START PROVIDED ENTRIES

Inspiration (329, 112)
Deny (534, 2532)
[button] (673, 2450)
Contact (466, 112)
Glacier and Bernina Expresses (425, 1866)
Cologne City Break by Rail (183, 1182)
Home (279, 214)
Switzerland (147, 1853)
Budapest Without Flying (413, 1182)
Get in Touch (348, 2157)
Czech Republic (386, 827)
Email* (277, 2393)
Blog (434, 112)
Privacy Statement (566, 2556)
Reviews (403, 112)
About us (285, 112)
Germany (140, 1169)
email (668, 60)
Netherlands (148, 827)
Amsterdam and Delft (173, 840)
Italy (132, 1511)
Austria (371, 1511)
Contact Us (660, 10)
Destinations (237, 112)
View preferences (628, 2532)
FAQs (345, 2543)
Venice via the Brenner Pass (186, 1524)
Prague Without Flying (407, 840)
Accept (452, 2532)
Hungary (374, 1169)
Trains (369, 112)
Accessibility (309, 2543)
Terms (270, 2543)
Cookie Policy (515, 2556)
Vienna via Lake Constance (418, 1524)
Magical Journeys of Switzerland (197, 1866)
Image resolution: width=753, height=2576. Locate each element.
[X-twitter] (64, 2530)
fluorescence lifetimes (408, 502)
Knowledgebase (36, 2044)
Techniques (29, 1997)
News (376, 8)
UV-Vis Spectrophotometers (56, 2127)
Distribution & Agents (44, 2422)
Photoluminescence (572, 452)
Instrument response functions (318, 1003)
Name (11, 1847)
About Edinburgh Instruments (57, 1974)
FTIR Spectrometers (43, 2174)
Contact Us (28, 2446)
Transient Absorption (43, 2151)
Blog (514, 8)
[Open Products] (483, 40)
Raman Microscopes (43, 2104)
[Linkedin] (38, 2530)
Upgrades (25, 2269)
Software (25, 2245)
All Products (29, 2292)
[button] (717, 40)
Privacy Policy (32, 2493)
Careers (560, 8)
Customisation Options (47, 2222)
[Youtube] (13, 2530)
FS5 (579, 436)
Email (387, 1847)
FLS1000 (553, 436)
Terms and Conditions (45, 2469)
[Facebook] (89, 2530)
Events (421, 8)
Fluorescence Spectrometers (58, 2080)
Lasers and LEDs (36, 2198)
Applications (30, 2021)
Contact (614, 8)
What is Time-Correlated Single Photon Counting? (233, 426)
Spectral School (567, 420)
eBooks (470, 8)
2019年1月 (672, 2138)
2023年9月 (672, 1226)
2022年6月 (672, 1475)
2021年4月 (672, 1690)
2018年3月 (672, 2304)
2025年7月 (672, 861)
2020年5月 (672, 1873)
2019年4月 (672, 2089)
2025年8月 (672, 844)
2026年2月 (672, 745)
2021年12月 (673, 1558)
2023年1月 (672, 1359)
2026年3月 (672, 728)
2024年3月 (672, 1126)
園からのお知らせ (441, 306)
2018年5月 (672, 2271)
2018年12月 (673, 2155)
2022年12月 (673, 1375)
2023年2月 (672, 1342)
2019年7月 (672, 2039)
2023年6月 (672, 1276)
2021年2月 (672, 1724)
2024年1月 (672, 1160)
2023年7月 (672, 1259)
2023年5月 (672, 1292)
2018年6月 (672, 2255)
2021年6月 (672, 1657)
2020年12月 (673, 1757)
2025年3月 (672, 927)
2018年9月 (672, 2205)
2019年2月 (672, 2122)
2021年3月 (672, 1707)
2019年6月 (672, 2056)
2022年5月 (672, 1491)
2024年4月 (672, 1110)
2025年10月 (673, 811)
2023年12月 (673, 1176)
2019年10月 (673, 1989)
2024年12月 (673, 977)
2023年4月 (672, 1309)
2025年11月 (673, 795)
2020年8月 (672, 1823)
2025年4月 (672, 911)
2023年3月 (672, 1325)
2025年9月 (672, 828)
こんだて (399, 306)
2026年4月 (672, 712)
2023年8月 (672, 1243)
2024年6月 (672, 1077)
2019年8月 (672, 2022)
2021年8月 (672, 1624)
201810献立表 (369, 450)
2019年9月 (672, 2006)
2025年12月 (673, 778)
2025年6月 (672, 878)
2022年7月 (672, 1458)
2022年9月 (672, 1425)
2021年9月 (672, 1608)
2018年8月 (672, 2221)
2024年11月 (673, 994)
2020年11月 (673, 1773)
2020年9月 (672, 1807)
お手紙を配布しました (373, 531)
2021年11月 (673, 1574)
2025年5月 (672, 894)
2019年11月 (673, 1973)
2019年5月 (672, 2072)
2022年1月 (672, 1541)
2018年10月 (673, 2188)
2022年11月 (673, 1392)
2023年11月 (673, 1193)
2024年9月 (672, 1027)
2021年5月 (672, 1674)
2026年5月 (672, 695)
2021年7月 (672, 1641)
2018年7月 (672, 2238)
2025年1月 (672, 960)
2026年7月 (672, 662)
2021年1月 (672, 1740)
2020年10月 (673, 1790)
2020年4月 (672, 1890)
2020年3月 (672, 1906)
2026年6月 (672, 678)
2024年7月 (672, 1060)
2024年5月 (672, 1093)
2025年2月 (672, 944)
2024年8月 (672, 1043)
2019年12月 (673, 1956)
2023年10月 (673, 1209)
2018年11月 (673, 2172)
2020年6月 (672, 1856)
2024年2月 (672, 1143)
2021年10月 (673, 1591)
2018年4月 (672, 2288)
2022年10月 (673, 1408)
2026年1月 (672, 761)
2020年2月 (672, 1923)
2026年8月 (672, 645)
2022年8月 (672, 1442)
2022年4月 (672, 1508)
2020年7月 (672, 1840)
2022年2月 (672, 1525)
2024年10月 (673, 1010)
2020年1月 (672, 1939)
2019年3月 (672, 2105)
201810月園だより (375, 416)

END PROVIDED ENTRIES

• WHAT IS NEEDED: Could you write out, exactly as they stand, only the lines above that begin at the line with "2020年5月 (672, 1873)" and stop after the line with "2024年12月 (673, 977)"?

• WRITTEN REPLY:
2020年5月 (672, 1873)
2019年4月 (672, 2089)
2025年8月 (672, 844)
2026年2月 (672, 745)
2021年12月 (673, 1558)
2023年1月 (672, 1359)
2026年3月 (672, 728)
2024年3月 (672, 1126)
園からのお知らせ (441, 306)
2018年5月 (672, 2271)
2018年12月 (673, 2155)
2022年12月 (673, 1375)
2023年2月 (672, 1342)
2019年7月 (672, 2039)
2023年6月 (672, 1276)
2021年2月 (672, 1724)
2024年1月 (672, 1160)
2023年7月 (672, 1259)
2023年5月 (672, 1292)
2018年6月 (672, 2255)
2021年6月 (672, 1657)
2020年12月 (673, 1757)
2025年3月 (672, 927)
2018年9月 (672, 2205)
2019年2月 (672, 2122)
2021年3月 (672, 1707)
2019年6月 (672, 2056)
2022年5月 (672, 1491)
2024年4月 (672, 1110)
2025年10月 (673, 811)
2023年12月 (673, 1176)
2019年10月 (673, 1989)
2024年12月 (673, 977)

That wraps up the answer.